Eventually he said screw it and decided to start driving a truck. He was the kind of guy who would eat  mushrooms and run off into the mountains to bathe in a hot spring. He had asthma. He refused to have a CB in his truck because he had nothing to say to anyone but his friends. He was thin, wore his hair in a long ponytail, and only went to Flying J truck stops because they almost always had a good salad bar (they still do — I’m sitting beside one now) and clean showers.

He is easily one of the most charismatic people I know. I hadn’t seen him in years when I saw him last month at my uncle’s funeral. I told him next time he needed a lumper to call me. I hope he knows I was serious.

When I think of his laugh, I think of a viking at banquet table in Valhalla — entire leg of lamb in one fist, an iron mug of beer in the other, drunk as hell, a high-breasted, pig-tailed viking woman on his lap, the blood from some mythical beast splattered all over his tunic. His laugh was always the same — drunk, sober, morning, night.

And that summer it was often at my expense. Like when I told him I wasn’t going to drive that truck. And like the time a half-hour later when I almost crashed it.
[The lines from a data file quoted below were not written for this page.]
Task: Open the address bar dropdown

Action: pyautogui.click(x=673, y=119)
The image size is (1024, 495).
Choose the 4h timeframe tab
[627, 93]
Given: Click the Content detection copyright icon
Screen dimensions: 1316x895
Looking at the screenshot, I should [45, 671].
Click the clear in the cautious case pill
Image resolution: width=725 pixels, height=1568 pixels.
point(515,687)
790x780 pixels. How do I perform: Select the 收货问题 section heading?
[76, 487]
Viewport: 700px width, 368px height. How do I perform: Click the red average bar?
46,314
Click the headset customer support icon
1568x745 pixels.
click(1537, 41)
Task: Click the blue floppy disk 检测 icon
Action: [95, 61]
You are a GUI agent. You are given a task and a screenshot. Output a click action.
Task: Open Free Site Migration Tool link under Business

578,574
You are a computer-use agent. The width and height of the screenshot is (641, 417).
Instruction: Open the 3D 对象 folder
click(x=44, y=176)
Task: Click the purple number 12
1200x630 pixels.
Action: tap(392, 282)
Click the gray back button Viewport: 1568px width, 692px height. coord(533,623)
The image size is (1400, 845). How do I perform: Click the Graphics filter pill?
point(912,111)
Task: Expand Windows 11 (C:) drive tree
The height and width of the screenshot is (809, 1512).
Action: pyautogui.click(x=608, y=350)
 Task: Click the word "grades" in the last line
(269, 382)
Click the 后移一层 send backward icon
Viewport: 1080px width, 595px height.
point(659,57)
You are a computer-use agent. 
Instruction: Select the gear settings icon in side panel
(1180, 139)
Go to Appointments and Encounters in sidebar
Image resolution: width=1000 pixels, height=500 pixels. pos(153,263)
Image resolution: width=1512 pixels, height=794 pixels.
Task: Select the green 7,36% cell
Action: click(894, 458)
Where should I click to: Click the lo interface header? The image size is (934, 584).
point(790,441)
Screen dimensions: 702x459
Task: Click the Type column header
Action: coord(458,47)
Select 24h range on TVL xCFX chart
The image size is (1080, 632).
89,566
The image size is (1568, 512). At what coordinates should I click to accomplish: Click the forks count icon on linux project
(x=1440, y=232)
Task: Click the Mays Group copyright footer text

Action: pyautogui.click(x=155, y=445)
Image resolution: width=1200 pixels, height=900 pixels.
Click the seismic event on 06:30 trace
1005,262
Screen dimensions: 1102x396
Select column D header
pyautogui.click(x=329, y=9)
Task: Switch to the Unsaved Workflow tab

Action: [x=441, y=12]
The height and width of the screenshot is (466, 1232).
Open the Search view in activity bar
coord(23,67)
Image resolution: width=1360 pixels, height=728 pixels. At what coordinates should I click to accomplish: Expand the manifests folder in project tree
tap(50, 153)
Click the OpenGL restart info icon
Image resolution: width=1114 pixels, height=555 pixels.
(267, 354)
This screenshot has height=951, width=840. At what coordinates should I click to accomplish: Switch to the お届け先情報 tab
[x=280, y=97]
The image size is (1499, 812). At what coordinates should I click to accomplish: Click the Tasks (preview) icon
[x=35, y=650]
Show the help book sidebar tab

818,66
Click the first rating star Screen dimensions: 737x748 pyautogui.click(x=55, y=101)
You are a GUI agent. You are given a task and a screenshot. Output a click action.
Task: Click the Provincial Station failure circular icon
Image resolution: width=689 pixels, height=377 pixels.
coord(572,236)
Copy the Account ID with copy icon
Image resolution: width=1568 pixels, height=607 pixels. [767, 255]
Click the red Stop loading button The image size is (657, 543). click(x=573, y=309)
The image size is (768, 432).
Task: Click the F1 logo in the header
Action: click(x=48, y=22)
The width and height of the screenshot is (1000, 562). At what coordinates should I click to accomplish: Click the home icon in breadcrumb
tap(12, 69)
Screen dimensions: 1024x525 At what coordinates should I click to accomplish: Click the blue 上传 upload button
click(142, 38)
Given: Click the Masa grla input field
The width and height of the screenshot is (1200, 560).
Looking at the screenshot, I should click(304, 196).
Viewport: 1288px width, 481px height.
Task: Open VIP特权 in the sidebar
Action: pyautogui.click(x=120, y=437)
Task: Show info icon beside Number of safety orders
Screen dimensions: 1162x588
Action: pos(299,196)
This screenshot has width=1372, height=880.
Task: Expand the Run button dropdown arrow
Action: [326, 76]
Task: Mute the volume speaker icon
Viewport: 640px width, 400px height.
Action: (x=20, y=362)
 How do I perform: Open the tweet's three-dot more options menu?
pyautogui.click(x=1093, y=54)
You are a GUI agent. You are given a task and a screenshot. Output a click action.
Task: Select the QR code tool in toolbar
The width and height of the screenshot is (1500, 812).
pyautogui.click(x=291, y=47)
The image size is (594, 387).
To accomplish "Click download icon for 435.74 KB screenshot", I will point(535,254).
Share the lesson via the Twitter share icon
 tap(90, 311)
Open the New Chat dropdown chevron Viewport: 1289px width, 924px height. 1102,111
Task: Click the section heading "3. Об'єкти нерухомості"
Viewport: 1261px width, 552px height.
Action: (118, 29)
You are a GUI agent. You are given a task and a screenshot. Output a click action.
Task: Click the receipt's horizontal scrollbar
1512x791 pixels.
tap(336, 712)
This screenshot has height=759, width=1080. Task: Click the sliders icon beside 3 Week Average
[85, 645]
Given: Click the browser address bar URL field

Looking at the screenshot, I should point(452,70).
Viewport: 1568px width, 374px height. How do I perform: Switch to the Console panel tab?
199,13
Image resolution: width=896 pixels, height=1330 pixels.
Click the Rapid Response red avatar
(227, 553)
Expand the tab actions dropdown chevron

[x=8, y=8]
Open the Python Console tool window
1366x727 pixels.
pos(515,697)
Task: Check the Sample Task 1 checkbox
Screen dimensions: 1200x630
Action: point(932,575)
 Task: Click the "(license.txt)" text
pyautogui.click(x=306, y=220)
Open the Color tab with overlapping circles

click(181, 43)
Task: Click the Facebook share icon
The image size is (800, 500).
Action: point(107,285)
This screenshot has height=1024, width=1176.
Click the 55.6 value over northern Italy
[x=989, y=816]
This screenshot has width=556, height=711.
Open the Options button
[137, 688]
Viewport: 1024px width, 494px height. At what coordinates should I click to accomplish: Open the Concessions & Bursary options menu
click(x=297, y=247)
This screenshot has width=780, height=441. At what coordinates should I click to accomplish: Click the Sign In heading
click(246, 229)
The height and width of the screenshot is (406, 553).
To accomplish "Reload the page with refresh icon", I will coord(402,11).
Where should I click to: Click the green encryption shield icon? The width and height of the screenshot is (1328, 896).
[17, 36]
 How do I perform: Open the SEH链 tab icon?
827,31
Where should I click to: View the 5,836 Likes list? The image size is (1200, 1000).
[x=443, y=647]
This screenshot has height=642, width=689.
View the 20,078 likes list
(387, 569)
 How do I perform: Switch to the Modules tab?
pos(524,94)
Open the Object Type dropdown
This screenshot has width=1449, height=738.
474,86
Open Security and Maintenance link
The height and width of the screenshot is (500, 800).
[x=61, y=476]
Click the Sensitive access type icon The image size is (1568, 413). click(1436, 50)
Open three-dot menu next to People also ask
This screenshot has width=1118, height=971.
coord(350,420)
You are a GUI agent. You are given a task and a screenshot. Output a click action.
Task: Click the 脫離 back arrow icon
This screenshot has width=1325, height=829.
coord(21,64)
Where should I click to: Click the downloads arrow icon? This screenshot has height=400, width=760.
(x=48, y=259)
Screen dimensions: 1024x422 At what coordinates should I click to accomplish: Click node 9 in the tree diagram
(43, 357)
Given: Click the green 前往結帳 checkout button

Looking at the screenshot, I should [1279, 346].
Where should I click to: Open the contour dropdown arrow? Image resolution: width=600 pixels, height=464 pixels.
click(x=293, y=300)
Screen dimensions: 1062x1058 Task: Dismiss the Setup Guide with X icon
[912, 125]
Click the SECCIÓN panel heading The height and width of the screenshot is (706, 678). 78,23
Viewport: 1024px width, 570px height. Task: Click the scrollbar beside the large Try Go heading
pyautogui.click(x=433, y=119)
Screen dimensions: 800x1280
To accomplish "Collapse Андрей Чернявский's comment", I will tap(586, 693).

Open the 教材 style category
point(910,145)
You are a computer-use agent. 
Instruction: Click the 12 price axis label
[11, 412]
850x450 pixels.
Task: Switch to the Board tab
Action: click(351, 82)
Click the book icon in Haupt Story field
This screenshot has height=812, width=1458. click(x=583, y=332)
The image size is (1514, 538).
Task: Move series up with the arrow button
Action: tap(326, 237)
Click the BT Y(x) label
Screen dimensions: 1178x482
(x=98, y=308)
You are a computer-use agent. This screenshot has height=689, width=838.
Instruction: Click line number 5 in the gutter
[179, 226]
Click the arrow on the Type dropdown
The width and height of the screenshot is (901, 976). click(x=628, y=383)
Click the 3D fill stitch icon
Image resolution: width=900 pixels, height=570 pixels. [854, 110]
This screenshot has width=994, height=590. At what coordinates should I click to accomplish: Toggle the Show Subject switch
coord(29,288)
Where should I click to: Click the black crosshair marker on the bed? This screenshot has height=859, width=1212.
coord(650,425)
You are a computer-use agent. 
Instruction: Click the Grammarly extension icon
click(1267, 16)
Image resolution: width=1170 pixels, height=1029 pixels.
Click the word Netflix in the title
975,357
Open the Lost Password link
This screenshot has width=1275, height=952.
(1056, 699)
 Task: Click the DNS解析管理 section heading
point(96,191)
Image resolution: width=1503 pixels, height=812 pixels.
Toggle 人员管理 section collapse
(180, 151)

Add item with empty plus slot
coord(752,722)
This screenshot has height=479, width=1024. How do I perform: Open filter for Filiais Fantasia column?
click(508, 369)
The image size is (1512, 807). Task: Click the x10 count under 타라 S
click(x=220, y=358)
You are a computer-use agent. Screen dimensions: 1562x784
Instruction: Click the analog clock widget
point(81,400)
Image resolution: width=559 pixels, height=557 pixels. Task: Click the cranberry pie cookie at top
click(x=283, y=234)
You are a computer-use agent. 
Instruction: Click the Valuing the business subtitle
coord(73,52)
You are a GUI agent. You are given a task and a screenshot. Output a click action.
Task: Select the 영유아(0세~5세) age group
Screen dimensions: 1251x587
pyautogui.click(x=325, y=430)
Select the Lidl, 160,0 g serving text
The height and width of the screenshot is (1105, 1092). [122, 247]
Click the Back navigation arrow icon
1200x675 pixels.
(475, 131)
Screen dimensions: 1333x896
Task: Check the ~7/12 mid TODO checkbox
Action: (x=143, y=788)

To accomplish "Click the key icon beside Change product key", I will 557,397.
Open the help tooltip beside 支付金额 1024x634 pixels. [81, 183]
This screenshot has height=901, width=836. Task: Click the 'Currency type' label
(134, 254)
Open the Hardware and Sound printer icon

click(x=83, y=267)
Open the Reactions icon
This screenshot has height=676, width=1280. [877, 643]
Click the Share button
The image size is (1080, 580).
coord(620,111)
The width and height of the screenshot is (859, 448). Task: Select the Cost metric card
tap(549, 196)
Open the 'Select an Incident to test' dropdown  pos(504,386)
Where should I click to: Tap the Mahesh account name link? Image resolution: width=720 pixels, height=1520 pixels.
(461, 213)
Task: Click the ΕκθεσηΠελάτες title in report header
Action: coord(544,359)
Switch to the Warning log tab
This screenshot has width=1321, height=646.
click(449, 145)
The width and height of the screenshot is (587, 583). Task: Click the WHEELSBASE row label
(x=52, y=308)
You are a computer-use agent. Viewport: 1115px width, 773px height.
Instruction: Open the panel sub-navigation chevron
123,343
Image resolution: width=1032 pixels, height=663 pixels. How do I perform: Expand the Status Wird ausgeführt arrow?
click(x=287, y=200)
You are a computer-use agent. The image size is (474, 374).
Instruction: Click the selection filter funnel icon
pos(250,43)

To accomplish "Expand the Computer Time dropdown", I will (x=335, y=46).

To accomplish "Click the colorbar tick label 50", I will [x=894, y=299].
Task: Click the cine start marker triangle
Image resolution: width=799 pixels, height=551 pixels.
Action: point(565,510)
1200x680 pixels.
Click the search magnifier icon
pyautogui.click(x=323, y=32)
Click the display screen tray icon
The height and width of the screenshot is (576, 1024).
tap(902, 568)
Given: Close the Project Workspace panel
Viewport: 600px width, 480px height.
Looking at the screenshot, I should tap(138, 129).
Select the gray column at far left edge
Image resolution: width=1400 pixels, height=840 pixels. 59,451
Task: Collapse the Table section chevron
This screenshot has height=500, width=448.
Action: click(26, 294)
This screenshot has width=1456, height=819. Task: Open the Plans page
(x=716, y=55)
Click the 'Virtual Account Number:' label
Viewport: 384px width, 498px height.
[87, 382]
For those of you haven’t driven a semi-truck, there are a few things you have to know: the few things I learned, incidentally, in the two minutes before I first drove one. First, many trucks have an unsynchronized manual transmission with a double-clutch system.  It’s complicated, so follow the links if you’re interested. Second, a truck has three brakes — a standard pedal brake for the tractor; a set of air brakes for the trailer, which is controlled with a lever mounted to the steering column; and what’s called a jake brake. Even if you don’t know what a jake brake is, you’ve heard them a million times. It’s that really, really loud sound an 18-wheeler makes sometimes when it’s going down a really steep hill, which is basically the sound of a diesel engine using its own compression against itself.

That meant two things. The double clutch meant we weren’t going to stop to switch drivers because I didn’t know how to use it. Instead, Mike was going to lean his seat back so I could climb in behind him and take the wheel — at which point he would climb out the driver’s seat and crawl over to the passenger seat as we coasted down the interstate.

The three brake system meant I was about to freak out and almost crash the truck.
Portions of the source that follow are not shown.